LONDON – The woman who made the winning telephone bid at a London auction for Banksy's painting "Girl With Balloon," which was partially destroyed by the remote control moments after it was sold for $ 1.4 million, continues with the purchase at Same price, Sotheby's said in a statement on Thursday.
"When the hammer fell last week and the work was shattered, at first I was surprised, but little by little I began to realize that I would end up with my own piece of art history," said the buyer, who was identified only as "" European collector and a long-standing customer, "he said in the statement.
Joanna Brooks, the director of JBPR, who answers questions from Banksy's media, said that Sotheby's had requested a new authentication of the piece, which went through half of a shredder hidden in the frame. .
"It's a different job now, so I needed a new title." The shattered piece, entitled "Love is in the bin", received another certificate from Pest Control, Banksy's official authentication body. Neither Mrs. Brooks nor Sotheby's confirmed if Banksy had been the seller of the painting.
After the winning bid was declared for "Girl With Balloon" at Sotheby's on October 5, the painting, hanging on the wall next to the staff members of the auction house, began to be destroyed, much to the surprise of the spectators. The crushing stopped in the middle of the canvas. (A photo posted on the private Instagram account of Caroline Lang, the president of Sotheby's Switzerland, showed a man in the sales room operating an electronic device hidden in a bag).
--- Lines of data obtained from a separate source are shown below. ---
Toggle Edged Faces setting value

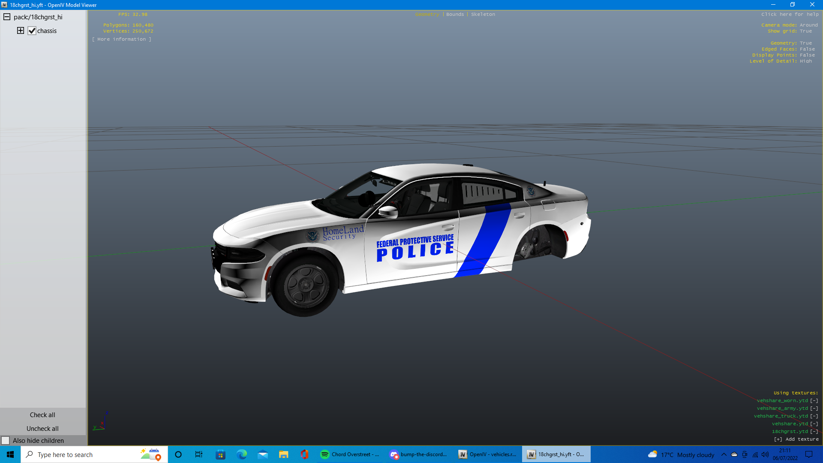(x=807, y=49)
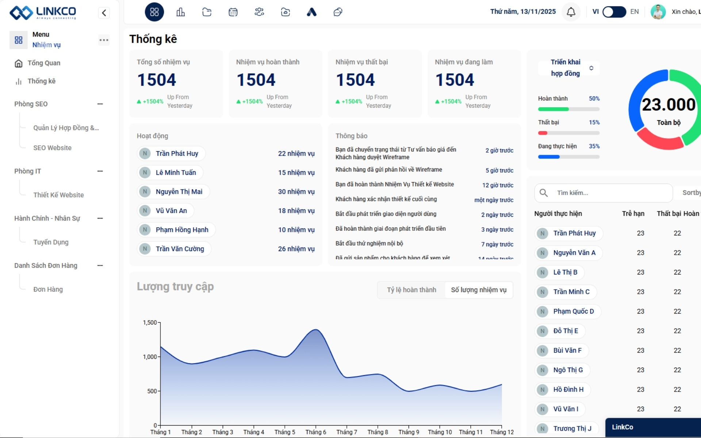
Task: Collapse the Hành Chính - Nhân Sự section
Action: [100, 218]
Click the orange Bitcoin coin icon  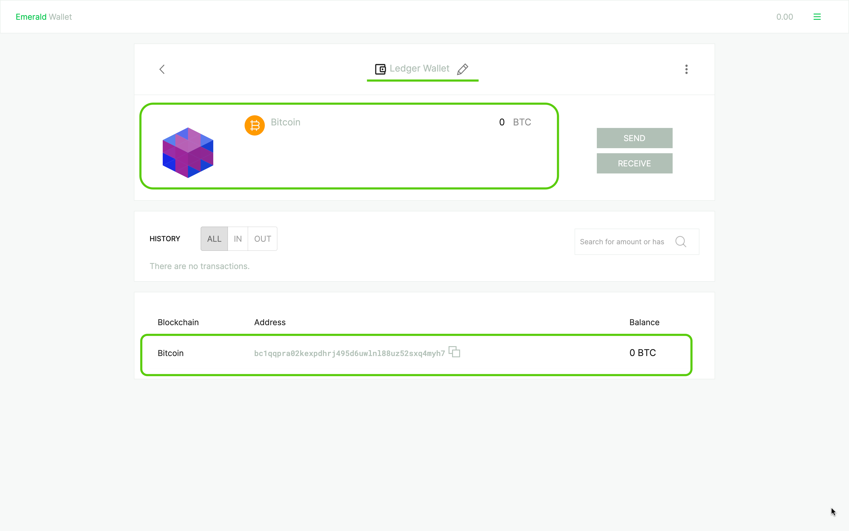(x=254, y=125)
Merchants have speculated that this painting Banksy became More valuable after the artist's intervention created a memorable moment. At least one prominent critic has considered it a "masterpiece of radical performance."
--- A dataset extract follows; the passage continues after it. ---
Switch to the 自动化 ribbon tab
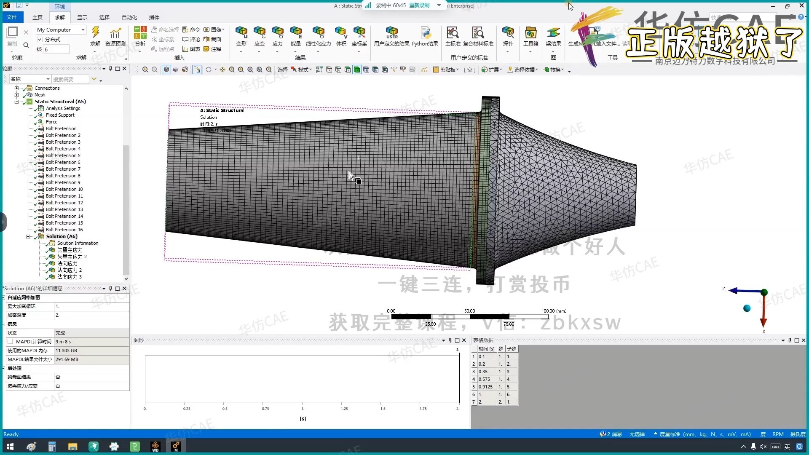The height and width of the screenshot is (455, 809). 129,17
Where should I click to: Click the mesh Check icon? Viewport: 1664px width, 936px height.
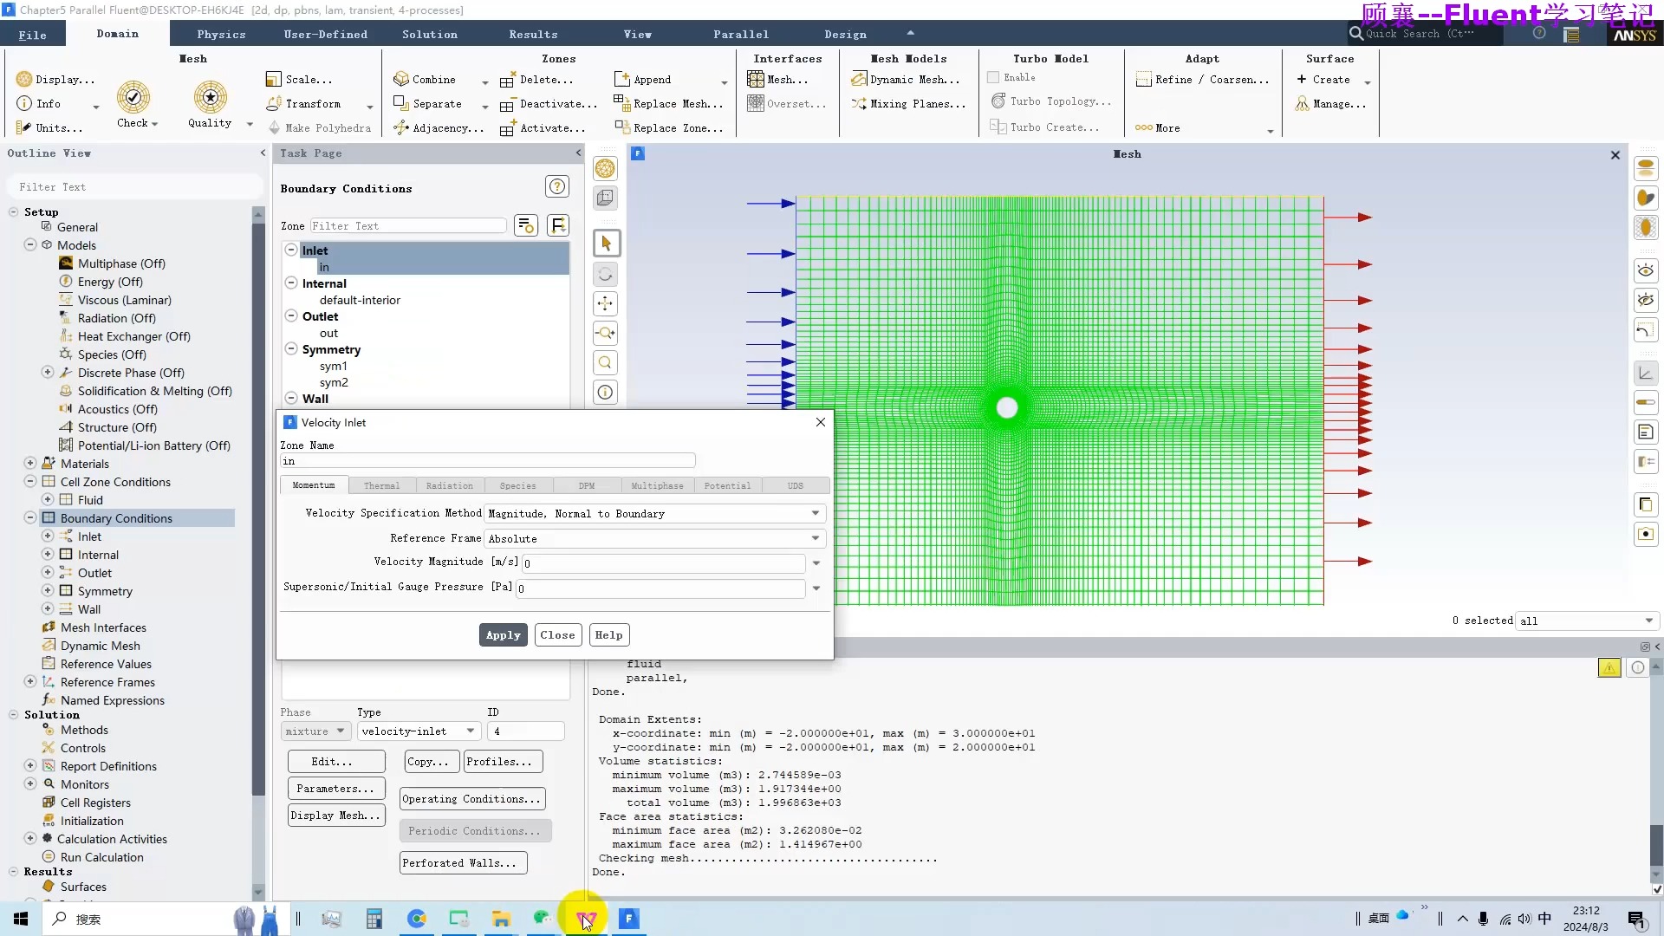point(133,98)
"The urge to destroy is also a creative impulse," Banksy said in his Instagram account, where he posted a video on how he had prepared the shredder hidden in the frame.
Self-destructive painting is "the first work of art in history that was created live during an auction," said Alex Branczik, head of contemporary art in Europe at Sotheby's, about the incident in the statement.
"Banksy did not destroy a work of art in the auction, he created one," added Branczik.
The piece will be in public view at Sotheby's in London on Saturday and Sunday.